United States Congressman James E. Clyburn was the first Black congressman to be elected to head to Washington DC from South Carolina after the Black Reconstruction Congress that included the Gullah Statesman Robert Smalls. Congressman Clyburn has been a board member at Penn Center on historic St. Helena Island, SC and a history teacher in Charleston, SC. His beloved late wife Emily was a native Gullah/Geechee from the Santee area whereas his roots stem from Sumter, SC.
Congressman Clyburn has consistently fought for Black land ownership, Due to his work with Queen Quet, Chieftess of the Gullah/Geechee Nation and the Gullah/Geechee Sea Island Coalition to get Gullah/Geechee culture recognized and protected, this ultimately culminated in him getting his counterparts in the United States Congress to pass the Gullah/Geechee Cultural Heritage Act. The citizens of the Gullah/Geechee Nation have celebrated many subsequent accomplishments with him including the naming of a building in Charleston at the Medical University of South Carolina in his honor, the unveiling of the Reconstruction National Monument on St.
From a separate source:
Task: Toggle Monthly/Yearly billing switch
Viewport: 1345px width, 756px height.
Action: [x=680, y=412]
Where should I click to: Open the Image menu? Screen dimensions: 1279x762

Helena Island, and the ground breaking for the visionary project, theInternational African American Museum (IAAM) which he and former Charleston Mayor Riley worked to get under way. So, they truly beat drums when they announced that Congressman Clyburn would be the US Majority Whip!
Congressman Clyburn is the third-ranking Democrat in the United States House of Representatives, and currently serves as the Chairman of the House Select Committee on the Coronavirus Crisis. He is the Chairman of the Rural Broadband Task Force and Democratic Faith Working Group. His faith has taken him many steps up the Hill from the Lowcountry.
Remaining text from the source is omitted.